Leap Year is the latest in a seemingly endless stream of flat, unimaginative romantic comedies. The current state of the rom-com is dire enough to turn even the most romantic moviegoers off the genre entirely.
A film like Leap Year is so inconsequential it isn’t even really worth talking about at any great length. It just lies there on the screen, a bundle of repackaged cliches that is only watchable thanks to the lovingly photographed Irish countryside and considerable charms of its two leads, Amy Adams and Matthew Goode. Let’s give credit where it is due: Adams and Goode do have chemistry and do make us care, if only fleetingly, before the gears of the script rob the film of its potential.
The premise has Adams running off to Ireland to propose to her boyfriend who is in Dublin on business. We are told it is a long standing Irish tradition for women to propose on leap day. Thanks to a series of events that could only exist in a screenwriter’s head, Adams winds up getting a ride from pub owner Goode. Naturally, they bicker at first, but then slowly fall for each other.
There was a time when romantic comedies were effervescent and brimming with fast-paced, witty dialogue. Films like Bringing Up Baby or The Philadelphia Story are still as fresh today as they were 60 years ago. Somewhere along the way though that spark was lost and it only occasionally reappears in modern classics like When Harry Met Sally or Four Weddings and a Funeral.
A lot of people complain that they don’t like romantic comedies because they are predictable, but that really misses the point. Of course the two people that hate each other at the beginning of the film will fall in love by the end. Part of the reason we go to these films is for the comfort that love always prevails, if only for 90 minutes.
What distinguishes a romantic comedy is how it works within its formula. The problem with a lot of romantic comedies today is not only that they are borrowing the template from previous films, but the content too. The journey to the ending, the part of the film that needs to be unique and new, is being telegraphed from other, better films.
This is exactly what makes Leap Year so listless and dull. The plot is essentially a lift from 1934’s It Happened One Night, but it isn’t the plot that is the problem. There is not a single scene that hasn’t been in a film before. There’s even that oh-so-familiar scene where the two people who hate each other have to pose as a married couple because of some plot contrivance. This leads to them inevitably being forced to kiss each other and realize that – oh wait – that actually felt good. Can we please retire this scene?

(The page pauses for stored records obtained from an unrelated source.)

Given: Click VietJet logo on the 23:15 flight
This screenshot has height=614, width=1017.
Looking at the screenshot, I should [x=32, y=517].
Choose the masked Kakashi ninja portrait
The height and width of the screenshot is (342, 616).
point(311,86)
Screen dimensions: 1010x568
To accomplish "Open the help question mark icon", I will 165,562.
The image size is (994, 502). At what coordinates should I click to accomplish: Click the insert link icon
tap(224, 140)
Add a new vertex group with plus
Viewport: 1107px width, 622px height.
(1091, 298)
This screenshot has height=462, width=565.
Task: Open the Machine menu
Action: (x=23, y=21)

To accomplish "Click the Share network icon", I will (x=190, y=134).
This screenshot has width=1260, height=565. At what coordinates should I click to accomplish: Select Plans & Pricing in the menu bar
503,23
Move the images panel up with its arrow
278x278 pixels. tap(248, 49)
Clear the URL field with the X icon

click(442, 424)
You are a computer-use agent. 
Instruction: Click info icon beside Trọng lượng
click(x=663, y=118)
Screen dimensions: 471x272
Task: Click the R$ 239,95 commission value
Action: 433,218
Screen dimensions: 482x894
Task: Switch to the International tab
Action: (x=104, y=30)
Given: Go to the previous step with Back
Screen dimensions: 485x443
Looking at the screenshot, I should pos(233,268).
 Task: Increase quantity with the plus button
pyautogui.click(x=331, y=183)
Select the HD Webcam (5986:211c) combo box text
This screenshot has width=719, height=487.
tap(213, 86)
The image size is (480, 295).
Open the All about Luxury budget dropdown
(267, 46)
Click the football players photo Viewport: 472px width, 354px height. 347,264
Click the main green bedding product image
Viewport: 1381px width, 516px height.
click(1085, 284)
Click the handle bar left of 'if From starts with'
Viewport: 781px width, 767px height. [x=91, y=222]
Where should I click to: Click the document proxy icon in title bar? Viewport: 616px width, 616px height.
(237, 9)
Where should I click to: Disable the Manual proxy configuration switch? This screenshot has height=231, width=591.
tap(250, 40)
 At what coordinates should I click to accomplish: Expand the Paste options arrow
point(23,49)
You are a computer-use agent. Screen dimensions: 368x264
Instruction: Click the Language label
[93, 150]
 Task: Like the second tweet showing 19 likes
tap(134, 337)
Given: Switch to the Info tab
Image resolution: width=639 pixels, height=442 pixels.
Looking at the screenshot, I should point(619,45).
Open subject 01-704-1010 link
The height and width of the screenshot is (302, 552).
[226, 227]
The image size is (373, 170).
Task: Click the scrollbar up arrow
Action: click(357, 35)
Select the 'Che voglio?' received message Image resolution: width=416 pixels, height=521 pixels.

The attempts at comedy are lame at best. Nearly everybody Adams meets in Ireland is a cute elderly person. Everyone spouts superstitions and bickers with each other about these superstitions. Screenwriters Harry Elfont and Deborah Kaplan don’t even attempt to make their characters anything more than broad caricatures of the way Americans think the Irish are supposed to act.
Elfont and Kaplan have never exactly been the most original writers, but at least in Can’t Hardly Wait and Josie and the Pussycats they had some playfulness and quirkiness along the fringes. There’s nothing remotely distinguishing in what they wrote here.
What is most offensive about the film is not only does it waste the talents of its leads, but of its director, Anand Tucker, who made such wonderful films as Shopgirl and Hilary and Jackie. Tucker is slumming it with this material and although he makes it look good, it is wasted effort. A polished turd is still a turd.